*** INFORMATION ***
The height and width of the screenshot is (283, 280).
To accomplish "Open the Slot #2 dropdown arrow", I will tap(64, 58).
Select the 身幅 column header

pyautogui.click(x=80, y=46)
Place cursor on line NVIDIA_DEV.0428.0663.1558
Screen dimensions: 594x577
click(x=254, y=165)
*** End of INFORMATION ***
■ HOW TO COMPLETE THIS TASK
Your output must be an exact copy of every entry.

■ FINISHED EXERCISE
The height and width of the screenshot is (283, 280).
To accomplish "Open the Slot #2 dropdown arrow", I will tap(64, 58).
Select the 身幅 column header

pyautogui.click(x=80, y=46)
Place cursor on line NVIDIA_DEV.0428.0663.1558
Screen dimensions: 594x577
click(x=254, y=165)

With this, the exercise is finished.